I realized this year — or perhaps over the last four years — that for me, belief in the merits of democracy is quasi-religious. It’s more than a philosophy. It’s a fundamental belief. I have faith in democracy, and part of that is accepting the results of any fair and free election as the will of the electorate — similar, I think, to how actually religious people have faith that unspeakable tragedies can somehow be the will of a just and righteous deity. Through that prism, and with the genuine shock of 2016 giving me a brace, I can accept this. But because of that prism, I will never forgive or forget Trump’s shameful desecration of our democratic ideals in 2020. His winning in 2016 and again now are awful events. But his attempt to overturn the 2020 election — ham-fisted, idiotic, and failed though it thankfully was — was and will always be worse.

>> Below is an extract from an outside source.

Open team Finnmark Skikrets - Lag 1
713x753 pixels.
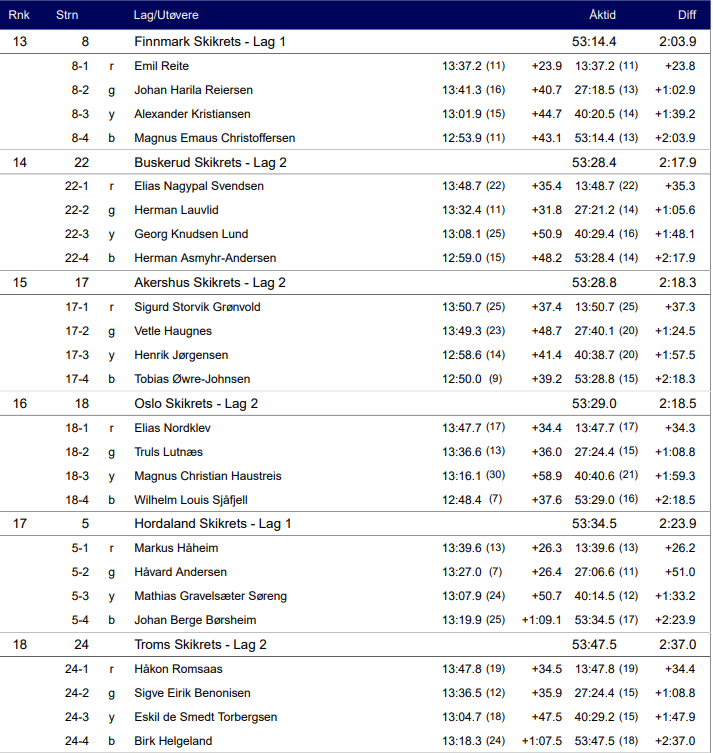[210, 41]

Bill Kristol, at The Bulwark:
The American people have made a disastrous choice. And they have done so decisively, and with their eyes wide open.
Donald J. Trump will be our next president, elected with a majority of the popular vote, likely winning both more votes and more states than he did in his two previous elections. After everything — after his chaotic presidency, after January 6th, after the last year in which the mask was increasingly off, and no attempt was made to hide the extremism of the agenda or the ugliness of the appeal — the American people liked what they saw. At a minimum, they were willing to accept what they saw.

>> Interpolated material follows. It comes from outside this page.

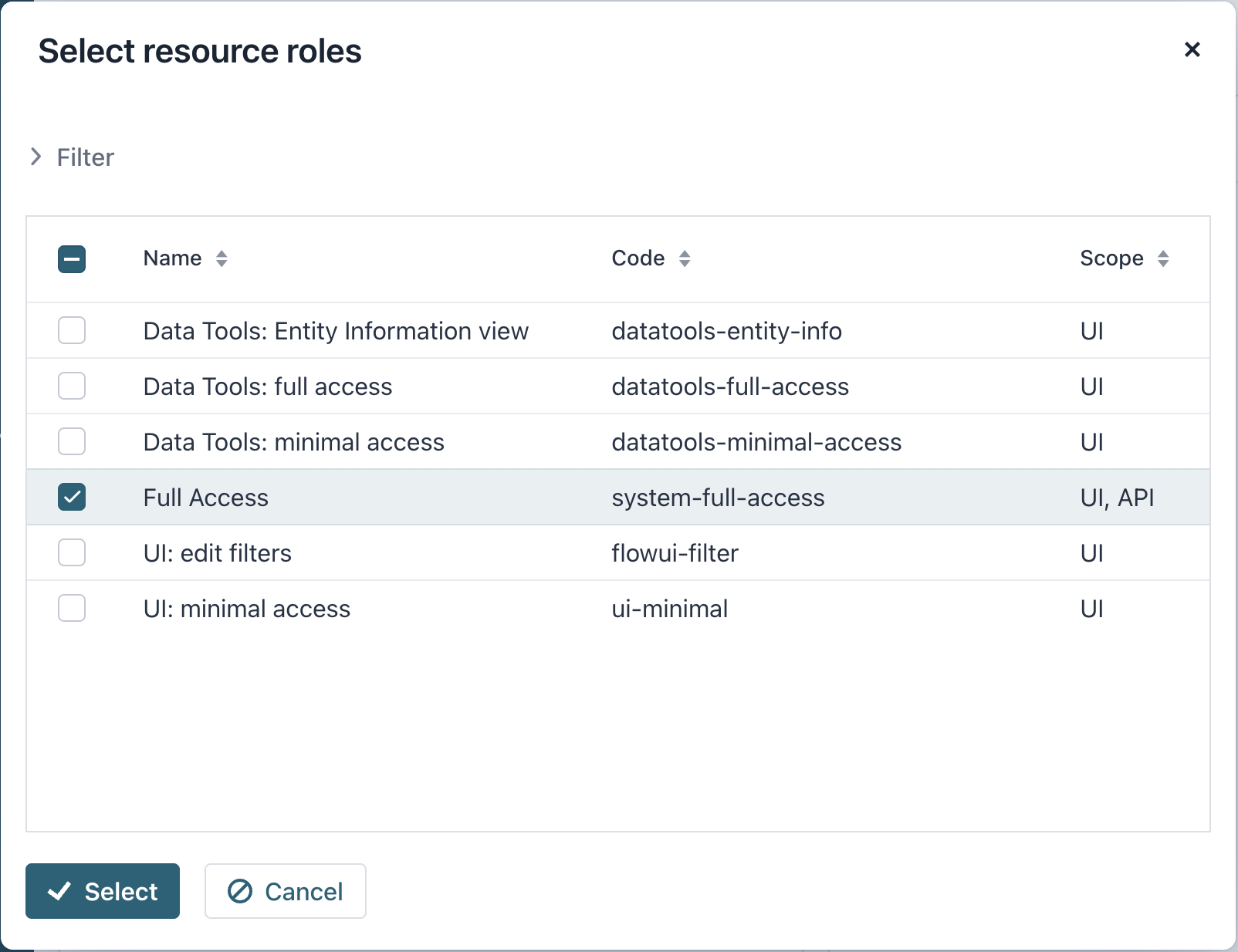Select the UI: minimal access checkbox
1238x952 pixels.
pos(72,609)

And Trump was running against a competent candidate who ran a good campaign to the center and bested him in a debate, with a strong economy. Yet Trump prevailed, pulling off one of the most remarkable comebacks in American political history. Trump boasted last night, “We’ve achieved the most incredible political thing,” and he’s not altogether wrong. [...]
So: We can lament our situation. We can analyze how we got here. We can try to learn lessons from what has happened. We have to do all these things.

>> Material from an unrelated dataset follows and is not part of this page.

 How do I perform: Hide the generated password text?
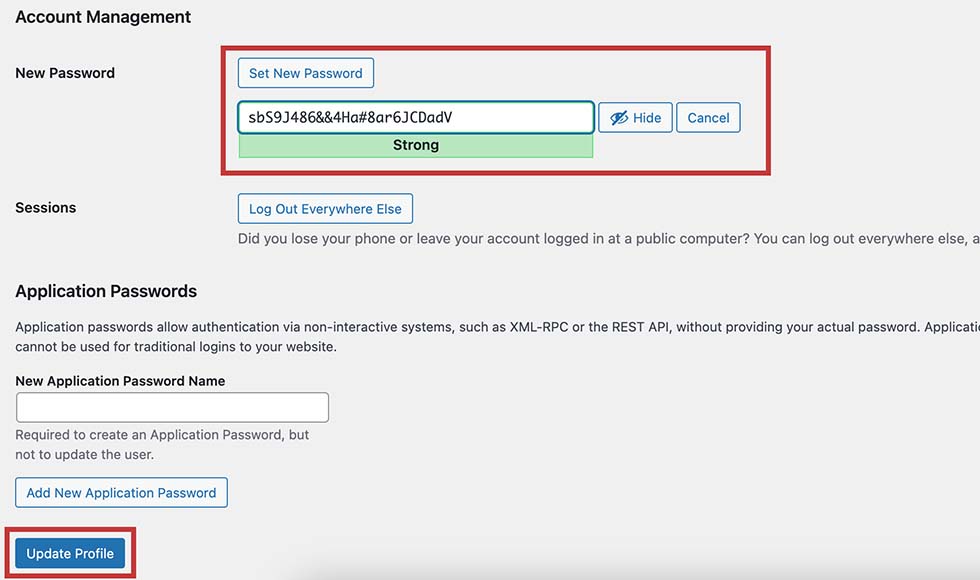point(635,118)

But we can’t only do those things. As Churchill put it: “In Defeat: Defiance.” We’ll have to keep our nerve and our principles against all the pressure to abandon them. We’ll have to fight politically and to resist lawfully. We’ll have to do our best to limit the damage from Trump. And we’ll have to lay the groundwork for future recovery.
To do all this, we’ll have to constitute a strong opposition and a loyal opposition, loyal to the Declaration and the Constitution, loyal to the past achievements and future promise of this nation, loyal to what America has been and should be.
Tom Nichols, for The Atlantic:
Paradoxically, however, Trump’s reckless venality is a reason for hope. Trump has the soul of a fascist but the mind of a disordered child. He will likely be surrounded by terrible but incompetent people. All of them can be beaten: in court, in Congress, in statehouses around the nation, and in the public arena. America is a federal republic, and the states — at least those in the union that will still care about democracy — have ways to protect their citizens from a rogue president. Nothing is inevitable, and democracy will not fall overnight.
Do not misunderstand me. I am not counseling complacency: Trump’s reelection is a national emergency. If we have learned anything from the past several years, it’s that feel-good, performative politics can’t win elections, but if there was ever a time to exercise the American right of free assembly, it is now — not least because Trump is determined to end such rights and silence his opponents. [...]
Trump’s victory is a grim day for the United States and for democracies around the world. You have every right to be appalled, saddened, shocked, and frightened. Soon, however, you should dust yourself off, square your shoulders, and take a deep breath. Americans who care about democracy have work to do.
I wrote last night, “Strong déjà vu as acceptance sets in.” Referring, of course, to watching the results come in on election night in 2016. Now the day after, I still sense some of the same similarities to 2016, but I more feel the differences. I was braced for this result, this time. I wasn’t in 2016. Trump winning in 2016 was like a trapdoor we didn’t even know existed opening suddenly under our feet. But once the unimaginable happens, it’s no longer unimaginable that it might happen again. I was optimistic about this election. But polls are polls, and I knew my optimism was based on some degree of faith that the polls were wrong. I still think, now, that there were good reasons to suspect the polls might be underestimating Harris’s and down-ticket Democrats’ chances. But after 2016, I knew the polls showing Trump’s resiliency could be right.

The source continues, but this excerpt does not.